* [Task prompt] From the entries below, print exactly the span beginning with the line holding "Click the Databases icon in Navigation" and ending with the line holding "Click the Microsoft Word (2) shortcut", endpoints included, and skip any pictures.

* [Provided records]
* * *
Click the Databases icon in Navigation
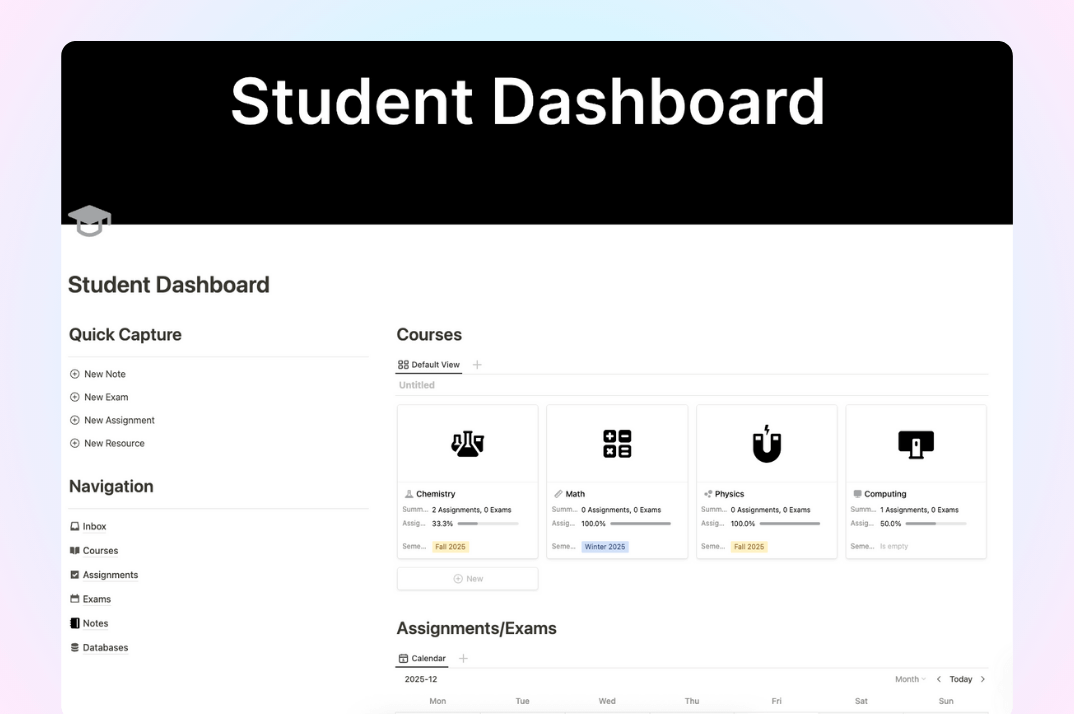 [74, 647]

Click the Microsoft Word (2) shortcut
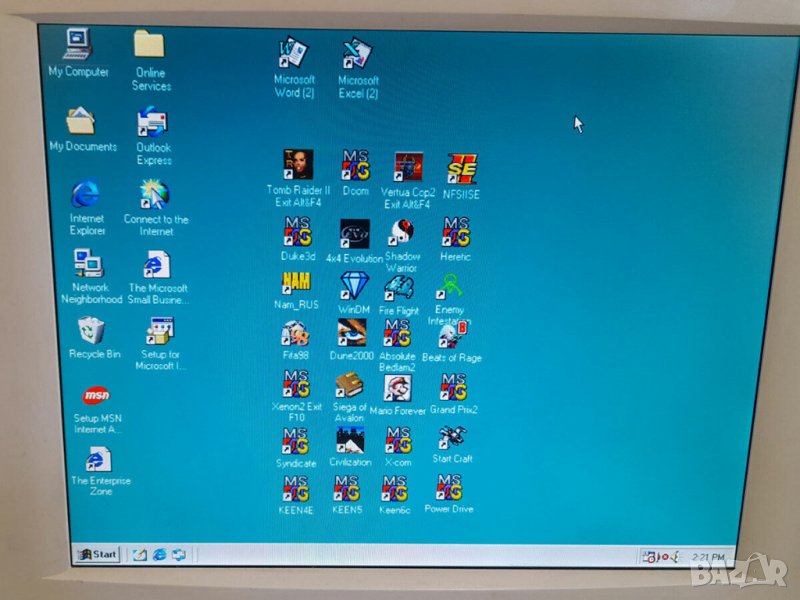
* * *
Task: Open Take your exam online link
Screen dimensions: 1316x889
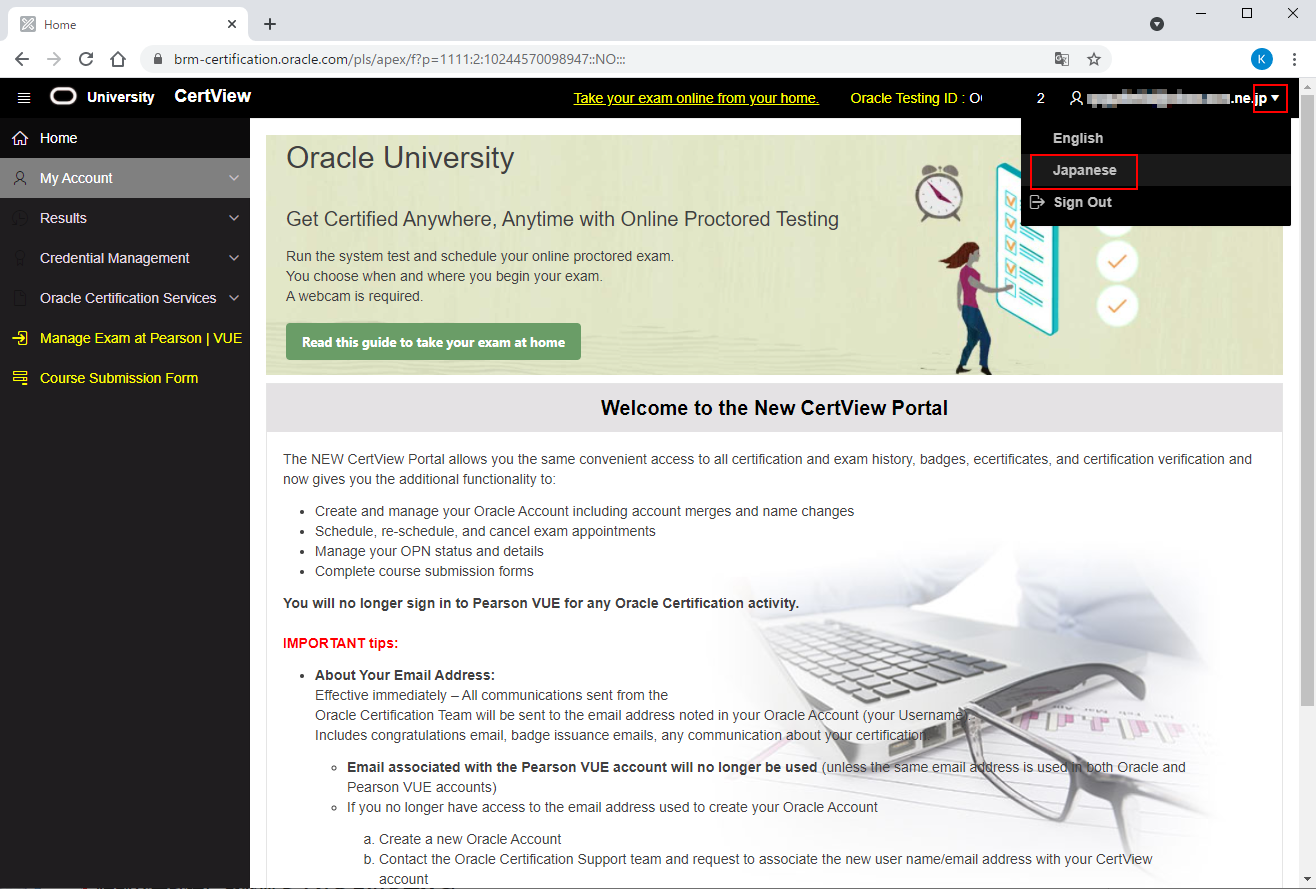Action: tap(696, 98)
* * *
* [Exercise result]
Click the Databases icon in Navigation
 [74, 647]

Click the Microsoft Word (2) shortcut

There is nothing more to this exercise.